Purpose of the Study:
- To benchmark various deep learning architectures for continuous finger position estimation from EMG.
- To investigate adaptive learning strategies for improved cross-subject generalization.
- To introduce and evaluate neural ordinary differential equations (NODEs) for EMG-based regression.
Main Methods:
- Benchmarking recurrent neural networks, temporal convolutional networks (TCNs), Transformers, and neural ordinary differential equations (NODEs).

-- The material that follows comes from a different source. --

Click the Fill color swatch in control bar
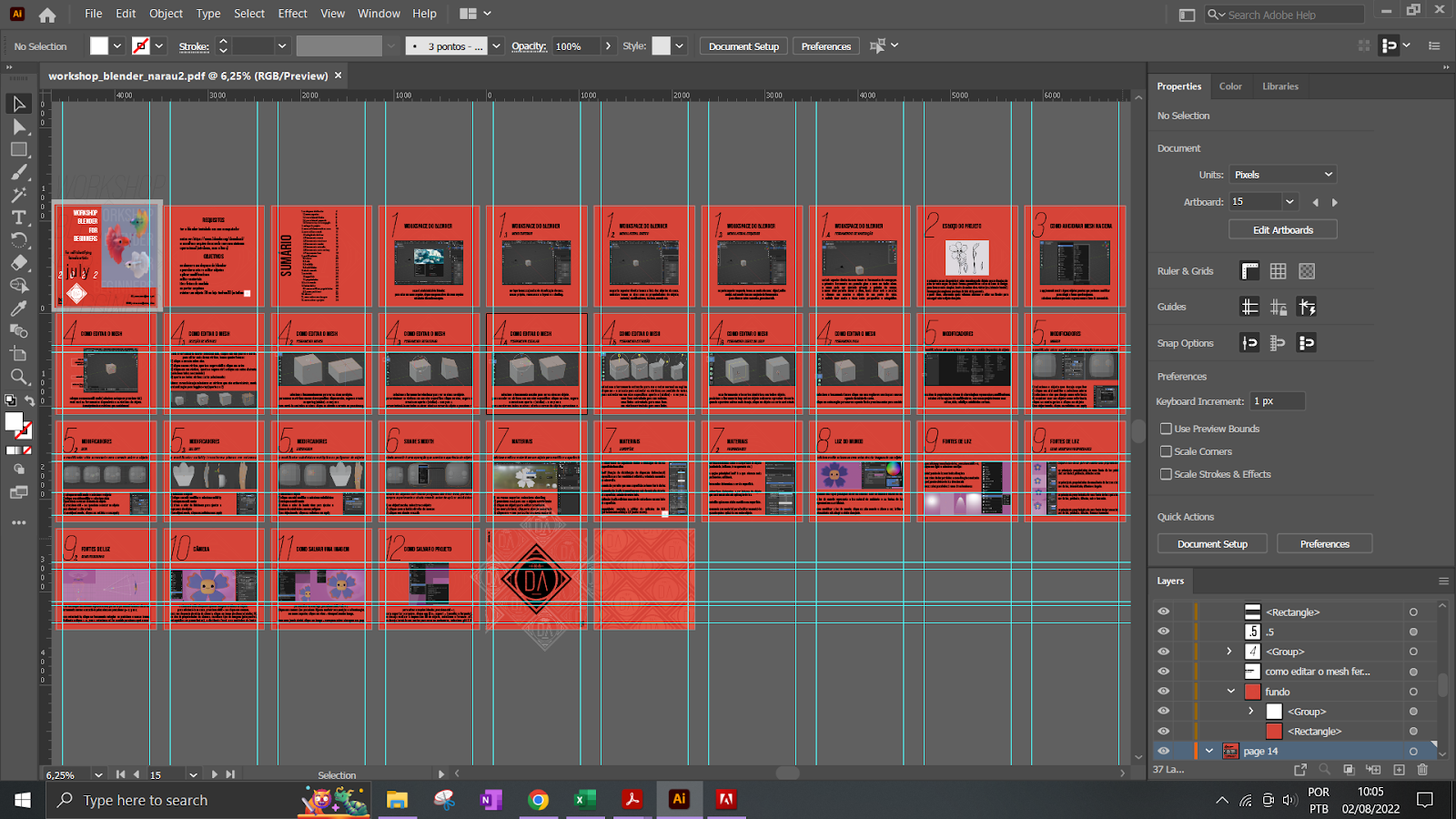This screenshot has height=819, width=1456. point(99,46)
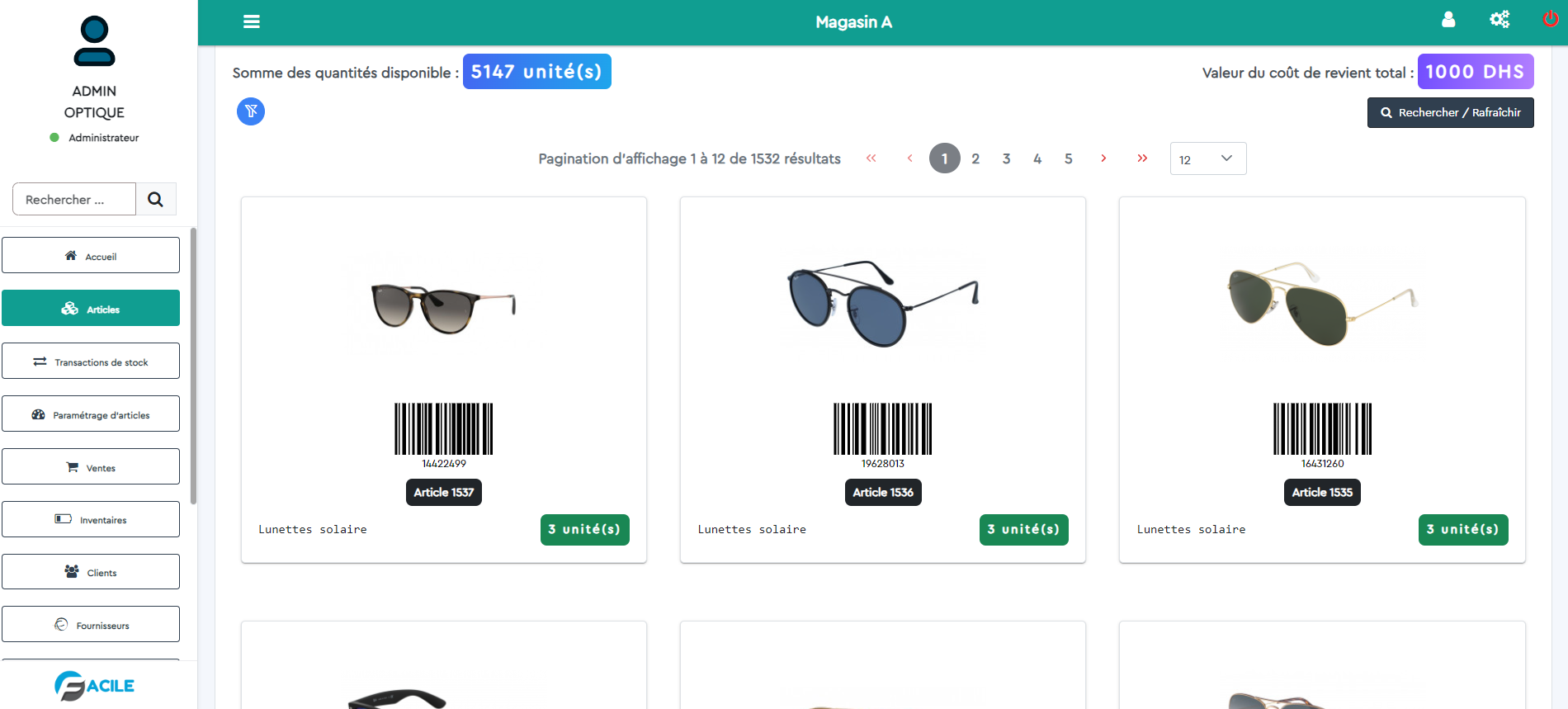Image resolution: width=1568 pixels, height=709 pixels.
Task: Switch to the Articles section
Action: click(91, 308)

- Systematic tuning of model receptive fields based on EMG autocorrelation.
- Implementation of adaptive learning methods including multitask, transfer, and meta-learning, with lightweight fine-tuning (LoRA, adapter layers).
Main Results:
- Temporal Convolutional Networks (TCNs) achieved state-of-the-art performance on the Ninapro DB8 dataset.
- Mean absolute errors (MAEs) below 5.4 were achieved with multitask and transfer learning.

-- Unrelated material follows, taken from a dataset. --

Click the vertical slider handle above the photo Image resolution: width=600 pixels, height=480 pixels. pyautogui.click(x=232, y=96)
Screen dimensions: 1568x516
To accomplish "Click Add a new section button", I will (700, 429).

- A mean absolute error (MAE) of 6.47 was obtained with two-shot meta-learning.
Conclusions:
- TCNs provide a highly effective architecture for EMG-to-kinematics regression.
- Adaptive learning strategies significantly enhance cross-subject generalization for EMG-based control.
- These advancements offer practical solutions for personalized, real-time control in prosthetics, VR, and teleoperation.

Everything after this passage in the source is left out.